Dear Bill
Please stop sending me E-mails. I do not need any motivation. After 20 years in the chiropractic profession it is quite evident to me that it is dying. The people in my state organization are likened to the band on the TITANIC; they go to parties and meetings, drinking their fine brandy, wearing their best attire while the chiropractic ship slips slowly into the ocean of obscurity. The only way to squeak by a living in my state is to be a personal injury or workers compensation attorney’s bag man.
I would appreciate you stop e-mailing Monday Morning Motivation to me. Nothing you can tell me will change the fact that the insurance companies are paying less than the price of a cup of Starbucks coffee and pastry, not to mention not letting me do my job. Thank you,
Dr. Had Enough
Dear Dr. Had Enough
I have unsubscribed you from Monday Morning Motivation.
There’s no question the chiropractic practice environment has significantly changed in the last decade or so. More telling is your response to these changes! Apparently, you have chosen to become a victim rather than a victor. It sounds like you’re preparing to withdraw your valuable skills from the marketplace. Too bad you seem so resigned at a time when we’re so close to the revolution that will make chiropractors indispensable.

Soon after beginning their professional training, student chiropractors lose touch with the patient’s point of view. The result, years later, is a highly-trained professional who has effectively lost touch with the people they desire to serve. And while this has created a career path for me, this all-too-common phenomenon has produced a cadre of chiropractors who are finding practice more difficult than it was even just a few years ago.

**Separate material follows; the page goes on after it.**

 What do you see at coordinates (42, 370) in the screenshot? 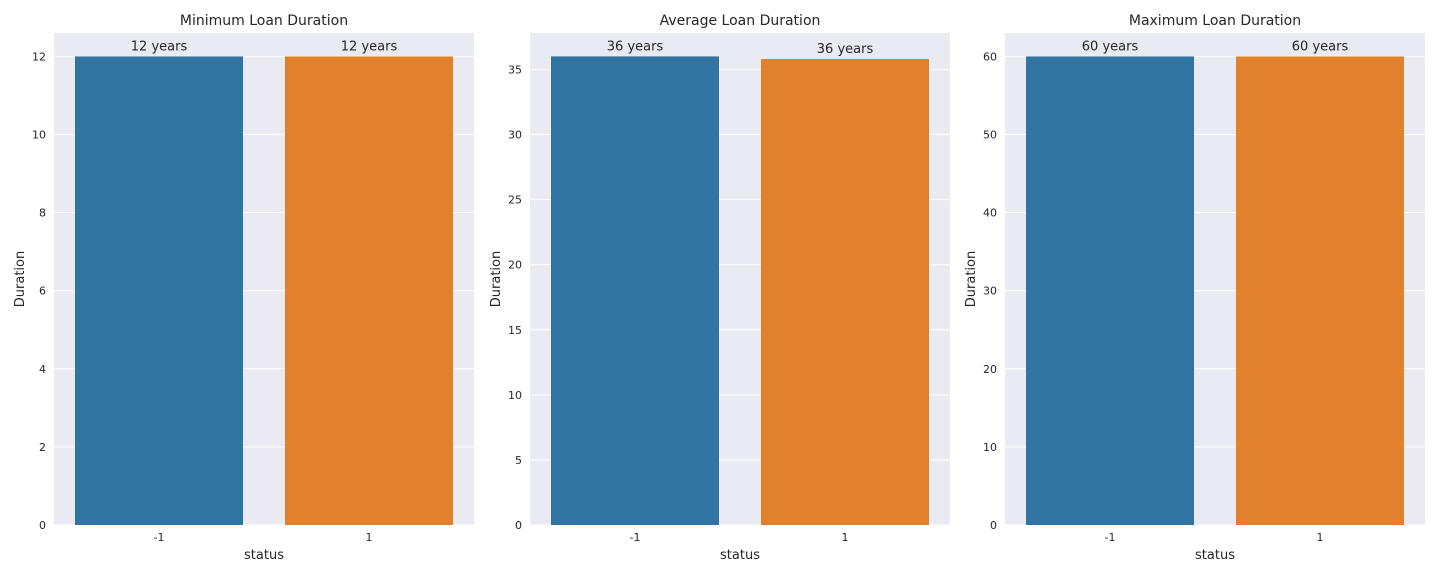
I see `y-tick-label: 4` at bounding box center [42, 370].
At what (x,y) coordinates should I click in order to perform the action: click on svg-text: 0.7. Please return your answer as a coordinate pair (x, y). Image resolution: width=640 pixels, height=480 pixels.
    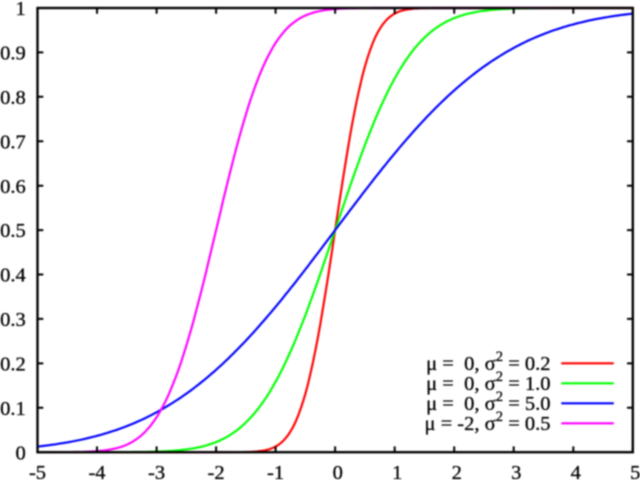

After a flurry of speaking gigs for several state associations it appears that many chiropractors are paying the price for years of patient coercion, manipulation and exploitation learned during the practice management era. At a time when insurance money was generous, at least compared with today, many chiropractors were urged to employ management tactics that were so abusive as to constrain the natural flow of referrals and reactivations; the foundation of a healthy practice.